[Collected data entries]
^^^^^^^^
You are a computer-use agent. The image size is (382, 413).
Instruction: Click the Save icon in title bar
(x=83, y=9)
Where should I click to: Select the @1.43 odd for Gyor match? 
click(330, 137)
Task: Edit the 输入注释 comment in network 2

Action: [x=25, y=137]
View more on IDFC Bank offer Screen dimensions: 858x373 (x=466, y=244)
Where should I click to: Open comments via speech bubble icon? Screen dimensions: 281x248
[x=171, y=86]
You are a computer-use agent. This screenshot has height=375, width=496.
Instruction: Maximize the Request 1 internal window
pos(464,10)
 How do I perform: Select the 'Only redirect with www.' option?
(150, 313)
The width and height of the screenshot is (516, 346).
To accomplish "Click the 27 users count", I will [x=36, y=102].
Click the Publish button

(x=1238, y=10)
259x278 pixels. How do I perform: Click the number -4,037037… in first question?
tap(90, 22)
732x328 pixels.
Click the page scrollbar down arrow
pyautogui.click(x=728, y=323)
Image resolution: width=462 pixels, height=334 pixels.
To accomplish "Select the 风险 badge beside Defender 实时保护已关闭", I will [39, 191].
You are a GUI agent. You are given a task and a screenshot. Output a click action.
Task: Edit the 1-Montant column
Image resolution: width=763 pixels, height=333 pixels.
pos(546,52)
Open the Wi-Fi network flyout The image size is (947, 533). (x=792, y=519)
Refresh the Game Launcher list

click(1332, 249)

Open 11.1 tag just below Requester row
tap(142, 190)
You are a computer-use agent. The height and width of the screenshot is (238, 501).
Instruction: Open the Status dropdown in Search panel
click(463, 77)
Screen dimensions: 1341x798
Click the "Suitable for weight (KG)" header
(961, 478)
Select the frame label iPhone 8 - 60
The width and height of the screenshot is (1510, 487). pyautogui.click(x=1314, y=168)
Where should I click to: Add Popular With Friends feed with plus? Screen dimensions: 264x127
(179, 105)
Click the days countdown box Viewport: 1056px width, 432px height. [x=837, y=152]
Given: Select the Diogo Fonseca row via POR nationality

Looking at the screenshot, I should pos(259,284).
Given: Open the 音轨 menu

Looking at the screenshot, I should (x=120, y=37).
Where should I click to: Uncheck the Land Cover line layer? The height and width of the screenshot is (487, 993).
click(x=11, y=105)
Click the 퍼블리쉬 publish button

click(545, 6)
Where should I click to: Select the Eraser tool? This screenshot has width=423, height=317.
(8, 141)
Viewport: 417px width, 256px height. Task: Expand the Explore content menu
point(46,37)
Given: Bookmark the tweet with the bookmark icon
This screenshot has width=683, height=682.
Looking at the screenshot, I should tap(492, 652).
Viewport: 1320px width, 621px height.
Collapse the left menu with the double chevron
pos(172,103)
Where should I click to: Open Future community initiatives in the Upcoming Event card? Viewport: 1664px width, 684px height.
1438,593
^^^^^^^^
Problem statement
Your task is to retype all the records above with nothing left out.

Completed exercise
You are a computer-use agent. The image size is (382, 413).
Instruction: Click the Save icon in title bar
(x=83, y=9)
Where should I click to: Select the @1.43 odd for Gyor match? 
click(330, 137)
Task: Edit the 输入注释 comment in network 2

Action: [x=25, y=137]
View more on IDFC Bank offer Screen dimensions: 858x373 (x=466, y=244)
Where should I click to: Open comments via speech bubble icon? Screen dimensions: 281x248
[x=171, y=86]
You are a computer-use agent. This screenshot has height=375, width=496.
Instruction: Maximize the Request 1 internal window
pos(464,10)
 How do I perform: Select the 'Only redirect with www.' option?
(150, 313)
The width and height of the screenshot is (516, 346).
To accomplish "Click the 27 users count", I will [x=36, y=102].
Click the Publish button

(x=1238, y=10)
259x278 pixels. How do I perform: Click the number -4,037037… in first question?
tap(90, 22)
732x328 pixels.
Click the page scrollbar down arrow
pyautogui.click(x=728, y=323)
Image resolution: width=462 pixels, height=334 pixels.
To accomplish "Select the 风险 badge beside Defender 实时保护已关闭", I will [39, 191].
You are a GUI agent. You are given a task and a screenshot. Output a click action.
Task: Edit the 1-Montant column
Image resolution: width=763 pixels, height=333 pixels.
pos(546,52)
Open the Wi-Fi network flyout The image size is (947, 533). (x=792, y=519)
Refresh the Game Launcher list

click(1332, 249)

Open 11.1 tag just below Requester row
tap(142, 190)
You are a computer-use agent. The height and width of the screenshot is (238, 501).
Instruction: Open the Status dropdown in Search panel
click(463, 77)
Screen dimensions: 1341x798
Click the "Suitable for weight (KG)" header
(961, 478)
Select the frame label iPhone 8 - 60
The width and height of the screenshot is (1510, 487). pyautogui.click(x=1314, y=168)
Where should I click to: Add Popular With Friends feed with plus? Screen dimensions: 264x127
(179, 105)
Click the days countdown box Viewport: 1056px width, 432px height. [x=837, y=152]
Given: Select the Diogo Fonseca row via POR nationality

Looking at the screenshot, I should pos(259,284).
Given: Open the 音轨 menu

Looking at the screenshot, I should (x=120, y=37).
Where should I click to: Uncheck the Land Cover line layer? The height and width of the screenshot is (487, 993).
click(x=11, y=105)
Click the 퍼블리쉬 publish button

click(545, 6)
Where should I click to: Select the Eraser tool? This screenshot has width=423, height=317.
(8, 141)
Viewport: 417px width, 256px height. Task: Expand the Explore content menu
point(46,37)
Given: Bookmark the tweet with the bookmark icon
This screenshot has width=683, height=682.
Looking at the screenshot, I should tap(492, 652).
Viewport: 1320px width, 621px height.
Collapse the left menu with the double chevron
pos(172,103)
Where should I click to: Open Future community initiatives in the Upcoming Event card? Viewport: 1664px width, 684px height.
1438,593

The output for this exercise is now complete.